* DIRECTIONS FOR THIS TASK
Quote each of the following lines word for word, leaving out the pictures.

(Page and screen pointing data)
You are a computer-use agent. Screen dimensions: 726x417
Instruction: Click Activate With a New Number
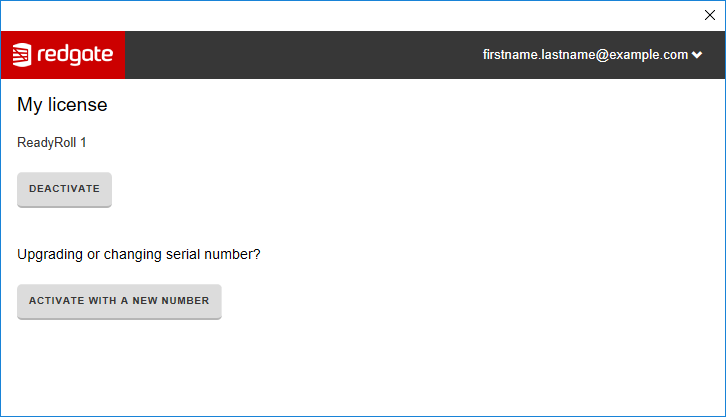119,301
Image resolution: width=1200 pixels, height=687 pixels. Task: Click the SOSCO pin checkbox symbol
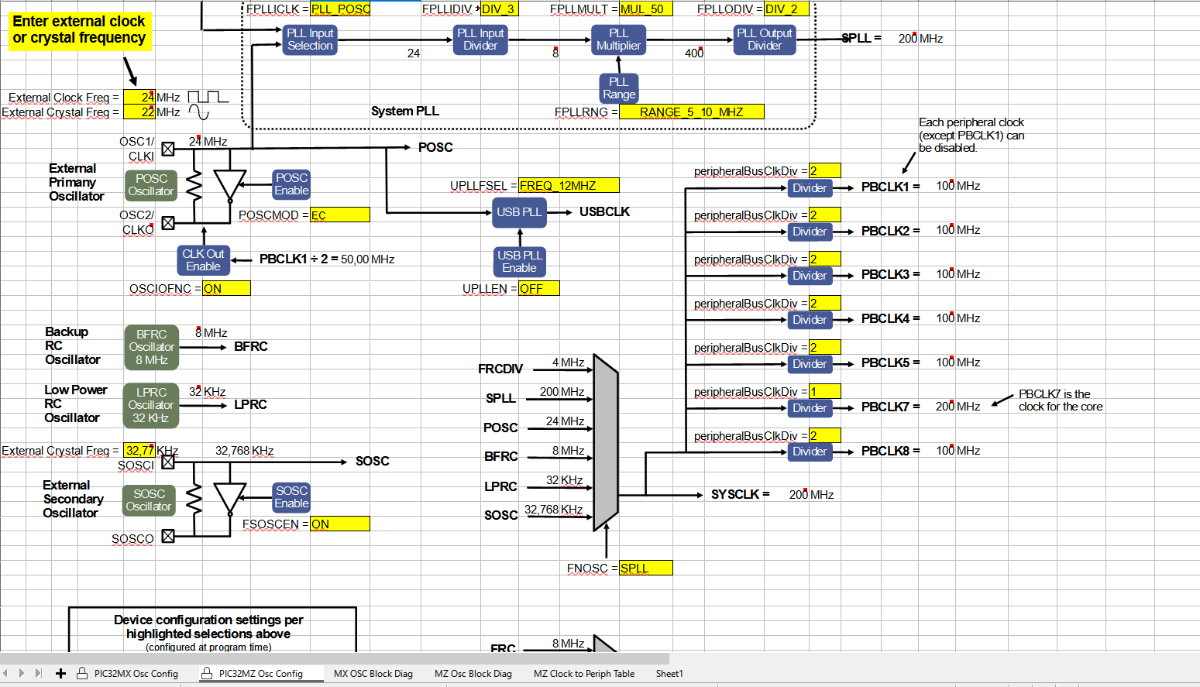point(167,538)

* EXPECTED ANSWER
You are a computer-use agent. Screen dimensions: 726x417
Instruction: Click Activate With a New Number
119,301
Image resolution: width=1200 pixels, height=687 pixels. Task: Click the SOSCO pin checkbox symbol
point(167,538)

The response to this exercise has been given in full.